If she had lived, Mary Jo Kopechne would be 62 years old. Through his tireless work as a legislator, Edward Kennedy would have brought comfort to her in her old age.

The MRC has been peddling this attack on Pierce for years ever since it appeared in a January 2003 article, even awarding Pierce the "Ozzy Osbourne Award (for the Wackiest Comment)" at its 2004 Dishonors Awards.

The problem? It's taken out of context. As Pierce wrote in an October 2004 American Prospect article:

In January of 2003, I wrote a piece for The Boston Globe Magazine ruminating on the 40 years that Edward Kennedy has been in the United States Senate. At one point early on, I decided to deal with The Great Unmentionable at the heart of that career, so I wrote:

And what of the dead woman? On July 18, 1969, on the weekend that man first walked on the moon, a 28-year-old named Mary Jo Kopechne drowned in his automobile. Plutocrats' justice and an implausible (but effective) coverup ensued. And, ever since, she's always been there: during Watergate, when Barry Goldwater told Kennedy that even Richard Nixon didn't need lectures from him; in 1980, when his presidential campaign was shot down virtually at its launch; during the hearings into the confirmation of Clarence Thomas, when Kennedy's transgressions gagged him and made him the butt of all the jokes. She's always there. Even if she doesn't fit in the narrative line, she is so much of the dark energy behind it. She denies to him forever the moral credibility that lay behind not merely all those rhetorical thunderclaps that came so easily in the New Frontier but also Robert Kennedy's anguished appeals to the country's better angels.

And then, a few paragraphs later, I concluded the passage with the following:

If she had lived, Mary Jo Kopechne would be 62 years old. Through his tireless work as a legislator, Edward Kennedy would have brought comfort to her in her old age.
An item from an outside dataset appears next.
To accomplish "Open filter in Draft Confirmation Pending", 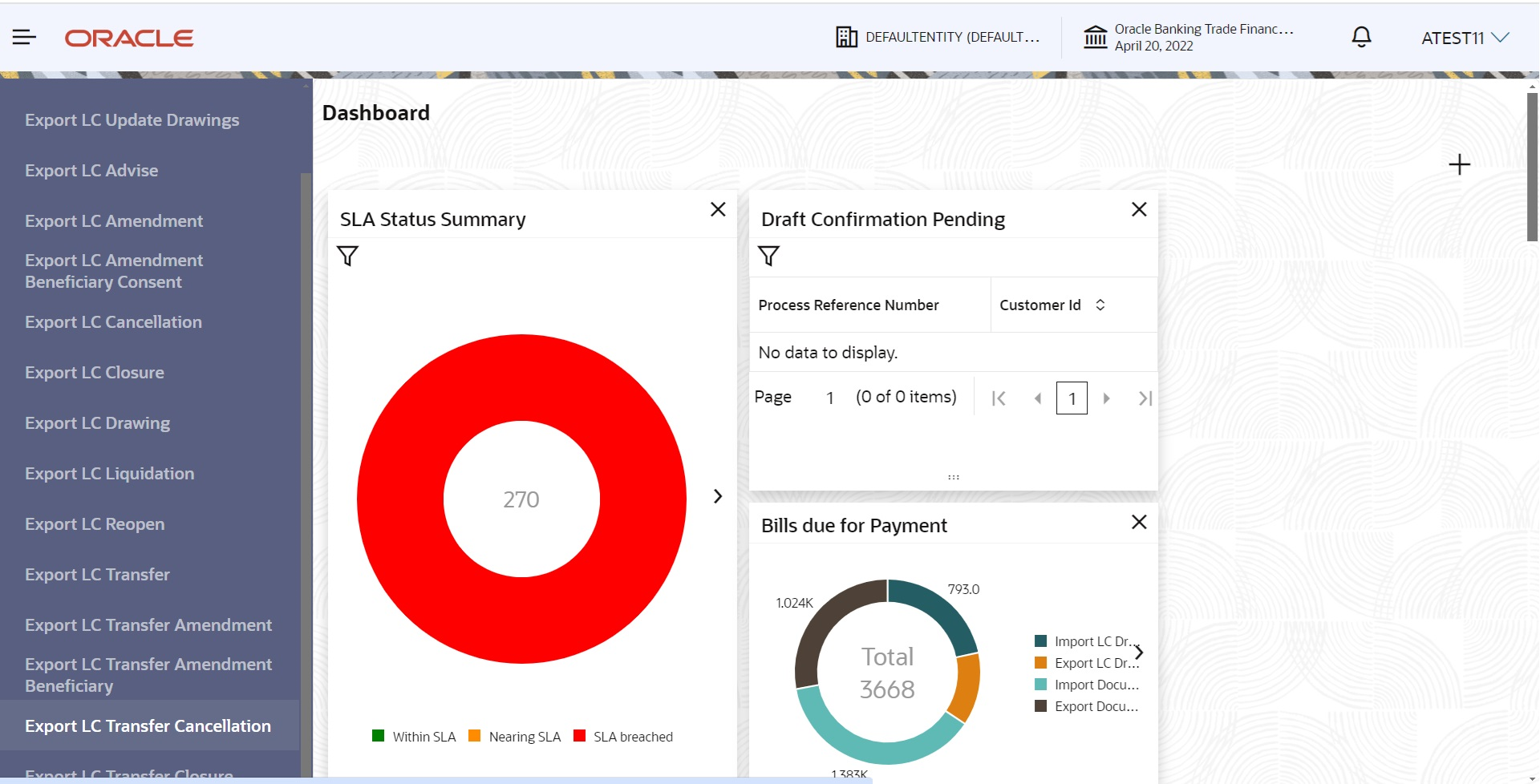I will coord(768,257).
Now, I thought that was a tough, but fair, shot. Some people disagreed. The following Saturday, some veteran liberals chided me over the hors d'oeuvres at a dinner party. Some other people agreed. James Taranto of OpinionJournal cited it as evidence that I didn't like the senior senator very much. And my friend Dan Kennedy called it a "paragraph of pure poison." I didn't necessarily agree with them, but they rather obviously got my point -- which is about as good as a writer can hope for these days from the public discourse.

Baker's original 2003 item doesn't mention that Pierce's statement came in the context of a larger statement about how the Chappaquiddick incident effectively keeps him from having the "moral credibility" to be president -- indeed, a search of the MRC archive indicates that it has never placed the Pierce quote in its proper context, nor has it apparently responded to Pierce's criticism.
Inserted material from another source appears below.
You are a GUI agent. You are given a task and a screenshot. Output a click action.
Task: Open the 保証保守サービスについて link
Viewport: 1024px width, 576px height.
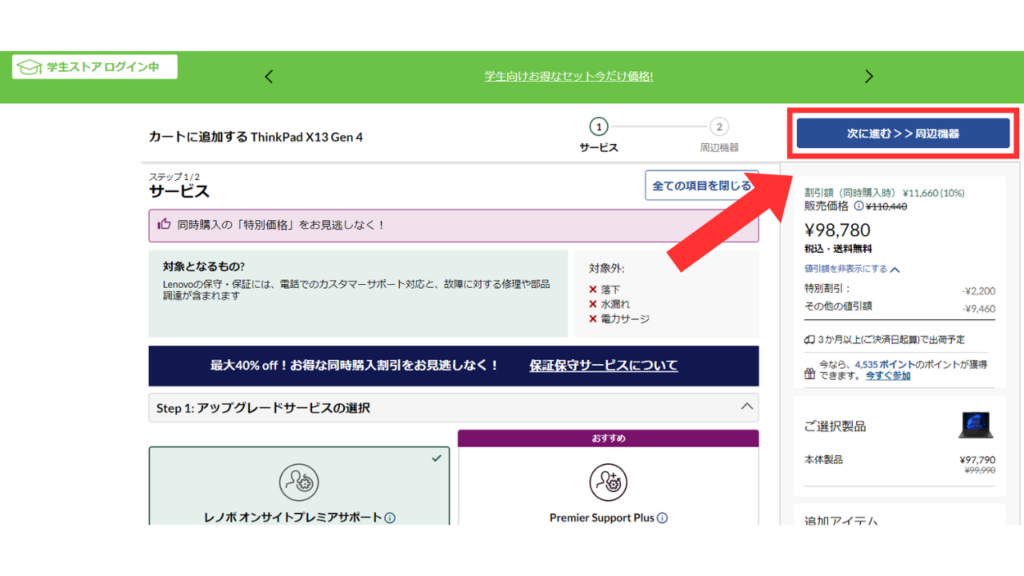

And, to cap things off, the MRC didn't even invite Pierce to their little shindig to pick up that award personally:

I was crushed. This is a big event in Washington every year. Hundreds of sweaty fat guys in tuxedos lust across the ballroom at Laura Ingraham and my gal, Annie Coulter. A hip evening for people who haven't been hip since the night they quoted Ayn Rand to their dates at the Junior Prom. A night of lechery and drunkenness among people who should confine their involvement with the seven deadly sins to Envy, Gluttony, and Rage. I was owed this spectacle.

Hey, I was an award-winner here. I know where to get a tux in D.C. I even had a speech prepared. This is how it started:

"Thank you all. It's nice to be here and to see everyone in such a fine mood. I've never seen Bill Bennett this happy with anything that didn't have a handle on its side.

"Oh, come on, Rush. Twenty more milligrams and that would've been damn funny."

I would have killed, I tell you.

Instead, accepting in my place was ... Mohair Sam Donaldson.

Sam Freaking Donaldson?

Apparently, Sam was gracious. He said one day he hoped to write as well as I do, which apparently got a big laugh. But Sam's no Sacheen Littlefeather, I'll tell you that.

Not only do Baker and the MRC continue to distort Pierce's words years after they have been proven to be something other than what the MRC claims them to be, the MRC won't even pony up for dinner.

UPDATE: Baker's post also apepars in the Aug. 11 MRC CyberAlert.